延期した消費税10%を実行し、社会保障を維持強化し、財政再建も進めていく。10%時には「軽減税率」の導入をめざす。

こうした方向を自公で力を合わせて実現していく姿勢に、期待が寄せられていることは間違いない。

同時に、この流れから遠い生活者へのきめ細かな「目配り」が大切である。物価上昇の直撃を受ける生活者や中小企業、地方経済へのてこ入れは喫緊の課題であり、補正予算を含め、直ちに対応する必要がある。ネットワークを生かした「生活者目線」の公明党の出番でもある。

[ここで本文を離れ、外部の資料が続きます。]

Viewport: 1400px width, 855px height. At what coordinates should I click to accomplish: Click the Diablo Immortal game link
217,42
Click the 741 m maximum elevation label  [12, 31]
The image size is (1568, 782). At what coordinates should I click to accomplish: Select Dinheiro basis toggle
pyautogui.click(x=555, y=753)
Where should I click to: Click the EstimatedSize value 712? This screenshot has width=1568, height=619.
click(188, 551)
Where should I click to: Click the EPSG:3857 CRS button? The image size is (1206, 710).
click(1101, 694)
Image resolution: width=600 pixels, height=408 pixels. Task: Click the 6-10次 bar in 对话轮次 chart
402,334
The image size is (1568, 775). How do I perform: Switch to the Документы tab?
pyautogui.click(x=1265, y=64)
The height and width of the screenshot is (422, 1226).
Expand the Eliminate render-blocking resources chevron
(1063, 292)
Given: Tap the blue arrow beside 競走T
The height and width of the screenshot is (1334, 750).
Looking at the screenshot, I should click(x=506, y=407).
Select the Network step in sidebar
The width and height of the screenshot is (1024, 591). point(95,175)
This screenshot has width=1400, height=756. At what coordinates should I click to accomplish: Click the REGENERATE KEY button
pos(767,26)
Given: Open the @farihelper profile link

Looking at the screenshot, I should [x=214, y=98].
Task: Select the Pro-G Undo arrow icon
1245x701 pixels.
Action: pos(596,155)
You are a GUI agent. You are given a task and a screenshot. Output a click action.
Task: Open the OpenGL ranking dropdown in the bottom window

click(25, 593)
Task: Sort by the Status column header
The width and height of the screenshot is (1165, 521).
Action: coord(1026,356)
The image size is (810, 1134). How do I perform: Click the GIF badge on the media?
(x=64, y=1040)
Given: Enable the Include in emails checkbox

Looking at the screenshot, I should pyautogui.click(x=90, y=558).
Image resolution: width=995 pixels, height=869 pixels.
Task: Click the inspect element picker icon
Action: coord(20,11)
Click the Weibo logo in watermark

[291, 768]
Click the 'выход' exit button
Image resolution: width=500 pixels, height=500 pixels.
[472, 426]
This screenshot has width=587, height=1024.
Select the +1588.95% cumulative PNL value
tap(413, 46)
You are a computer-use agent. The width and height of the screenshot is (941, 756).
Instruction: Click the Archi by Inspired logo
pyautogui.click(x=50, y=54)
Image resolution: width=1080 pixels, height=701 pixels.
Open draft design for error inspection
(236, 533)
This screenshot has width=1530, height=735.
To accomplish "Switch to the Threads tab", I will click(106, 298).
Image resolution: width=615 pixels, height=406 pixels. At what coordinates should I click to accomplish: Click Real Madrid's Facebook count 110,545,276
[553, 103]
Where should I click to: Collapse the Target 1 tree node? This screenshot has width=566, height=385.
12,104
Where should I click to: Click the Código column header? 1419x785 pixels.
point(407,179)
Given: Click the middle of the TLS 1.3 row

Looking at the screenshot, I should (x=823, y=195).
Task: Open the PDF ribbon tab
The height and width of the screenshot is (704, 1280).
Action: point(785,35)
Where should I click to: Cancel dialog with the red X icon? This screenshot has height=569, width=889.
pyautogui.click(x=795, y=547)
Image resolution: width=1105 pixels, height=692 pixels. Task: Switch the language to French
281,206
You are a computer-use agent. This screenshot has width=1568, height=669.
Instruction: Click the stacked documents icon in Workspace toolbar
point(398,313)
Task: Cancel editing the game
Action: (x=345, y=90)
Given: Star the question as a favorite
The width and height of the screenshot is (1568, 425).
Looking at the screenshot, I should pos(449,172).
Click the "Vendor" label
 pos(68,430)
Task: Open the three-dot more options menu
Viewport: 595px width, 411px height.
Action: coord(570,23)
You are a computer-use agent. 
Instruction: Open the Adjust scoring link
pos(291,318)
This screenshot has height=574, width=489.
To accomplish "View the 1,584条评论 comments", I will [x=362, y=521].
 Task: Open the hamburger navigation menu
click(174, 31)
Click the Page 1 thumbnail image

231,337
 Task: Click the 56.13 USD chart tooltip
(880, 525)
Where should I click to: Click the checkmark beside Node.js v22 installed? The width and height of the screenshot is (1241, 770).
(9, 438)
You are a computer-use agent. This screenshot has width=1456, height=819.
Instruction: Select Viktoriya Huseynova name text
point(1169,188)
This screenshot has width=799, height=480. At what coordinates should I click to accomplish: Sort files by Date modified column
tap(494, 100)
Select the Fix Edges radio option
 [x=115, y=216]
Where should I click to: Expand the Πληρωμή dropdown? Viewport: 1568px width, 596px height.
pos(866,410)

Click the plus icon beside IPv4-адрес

安全保障や憲法改正など多様な意見の存するテーマは、自公で幅広い民意を受け止めながら、その重心をにらんで、バランスのとれた合意を形成していく努力が重要だ。ここでも、自公連立に期待が寄せられる。

投票日の翌日、安倍晋三総裁(首相)と私は、党首会談を行い、「連立政権合意」を結んだ。2年前の政権合意をベースにしながら、このたびの選挙で掲げた「与党政権公約」に基づいて、緊急経済対策や地方創生、軽減税率導入などを盛り込んだ。

間髪を入れず、国民のために仕事をする姿勢が大事である。24日からの特別国会で安倍首相を引き続き「首相指名」し、組閣後直ちに、補正予算、来年度の税制や本予算の編成に着手し、政治空白を埋め合わせたい。

野党には建設的な対案を提示するライバルとして切磋琢磨(せっさたくま)を期待したい。